He puts the pesticide container into the boot of his car when Charity is inside, revealing that he was involved in the poisoning. He takes her phone and smashes it in the woods, and calls Megan to tell her that he believes her about Charity's abortion. When Megan begs him to come home, he darkly tells her everything is going to be alright, but his unhinged temperament insinuates that he is going to kill Charity. Charity, who has followed him, overhears the conversation and returns to the cottage, but is seen by him. She is horrified when the car does not start, and begins to panic. Declan comes back and locks the door, but coerces her into coming onto a boat trip. He goes to the kitchen to find wine, but when Charity approaches him with an axe from behind, he turns around and manages to knock her unconscious with a meat mallet. He places her body in the boot of his car, intending to bury her body in the woods. After calling Debbie to tell her that she has gone missing, Declan opens the boot, but Charity has come around, kicks him and escapes. He follows her through the woods and eventually catches her, where she begs for her life, telling him they can get a divorce. Declan ignores her, before revealing he was responsible for trying to poison the wine, although he adds he never meant for Noah to get hurt. He attempts to kill her again, but Charity knocks him into a shallow grave he dug for her and flees. She finds a boat by the lake, but Declan swims out to her. Charity tries to defend herself with a flare gun, but Declan tries to grab it from her, and Megan and Robbie show up to find them fighting. Declan manages to get the flare gun and aims it at Charity, but Robbie swims out in an attempt to save her, and Declan hits him with the flare, killing him. He tries to find Robbie under the lake but cannot find him. Determined to finish what he started, he tries to pull Charity into the water with him, but she hits Declan with an anchor. Although only attempting to protect herself, his body sinks under the water.

MATERIAL PROVIDED:

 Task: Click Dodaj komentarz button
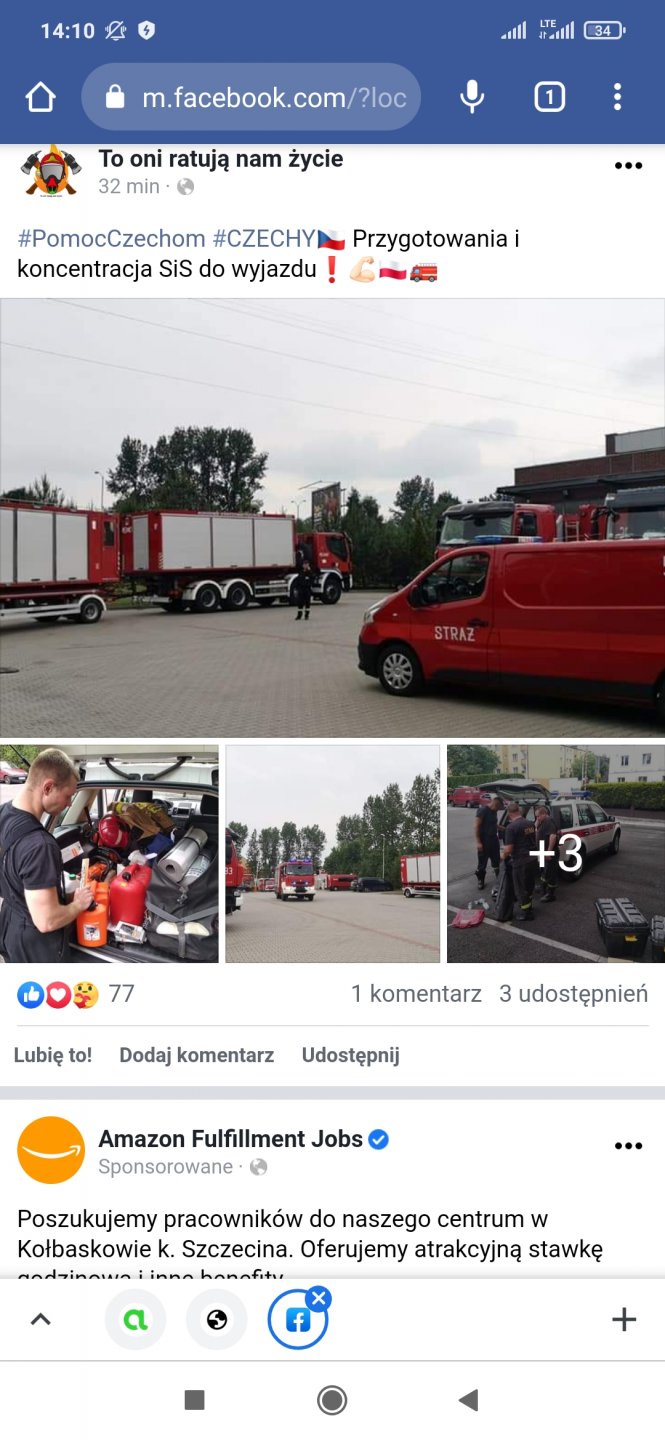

TASK TO CARRY OUT: Say whether each statement agrees with the plot summary, answering yes or no and quoting the words from it that settle the matter: 1. Declan knocks Charity unconscious with a meat mallet. 2. Declan says he meant for Noah to get hurt. 3. Robbie dies when Declan hits him with the flare.

ANSWER FOR THE TASK:
1. Yes: "he turns around and manages to knock her unconscious with a meat mallet"
2. No: "although he adds he never meant for Noah to get hurt"
3. Yes: "Declan hits him with the flare, killing him"